According to the Oct. 29 technical blog post, this vision also included significant improvements in Ethereum’s user experience, security, transaction fee structure, and cryptographic capabilities.
Enhancing EVM with EOF
Buterin explained that the current EVM architecture presents challenges for static analysis, which complicates the creation of efficient implementations, formal code verification, and future extensions. This architecture restricts support for advanced cryptographic methods.
To overcome this, Buterin introduces the EVM Object Format (EOF), a critical part of Ethereum’s upcoming hard fork. EOF is a suite of Ethereum Improvement Proposals (EIPs) that restructures EVM code to separate code from data, restrict dynamic jumps, and introduce new subroutine mechanisms.
These updates are expected to boost EVM efficiency, scalability, and compatibility with complex cryptographic functions.
Legacy contracts will remain functional, but new contracts can leverage EOF-specific features for improved performance and reduced gas costs. With EOF, Ethereum’s network can incorporate upgrades more easily over time.
Account abstraction
Buterin also revealed that “The Splurge” aims to advance account abstraction, broadening the transaction verification process beyond ECDSA signatures. This update would allow accounts to use arbitrary EVM code for verification logic rather than relying solely on single-signature verifications.

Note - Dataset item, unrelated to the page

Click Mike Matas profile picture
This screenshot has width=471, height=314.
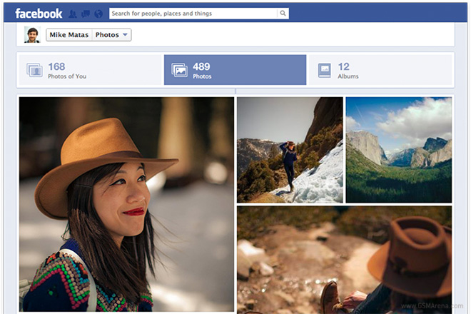(32, 35)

According to Buterin, account abstraction allows transactions to originate from smart contracts rather than exclusively from Externally Owned Accounts (EOAs). The complexity lies in implementing this model to support decentralization and mitigate risks like denial-of-service attacks.
Further, he noted that “account abstraction implementations should ideally be harmonized on L1 and L2 as much as possible.”
Transaction fee economics
Buterin also discussed Ethereum’s transaction fee structure, calling it “multidimensional gas.” This concept suggests having distinct prices and limits for different blockchain resources to better allocate the network’s capacity.
As he explained:
“We have multidimensional gas for execution and blobs today; in principle, we could increase this to more dimensions: calldata, state reads/writes, and state size expansion.”
He believes multidimensional gas could reduce the “worst-case” strain on resources, lowering the need for constant performance optimization. However, he noted two main trade-offs: increased protocol complexity and added complexity in the algorithms required to optimize block capacity.
So, to simplify implementation, Buterin proposed that multidimensional gas could be limited to use within EOF. Since EOF prevents contracts from setting gas limits for other contract calls, this approach could sidestep some of the challenges inherent to multidimensional gas.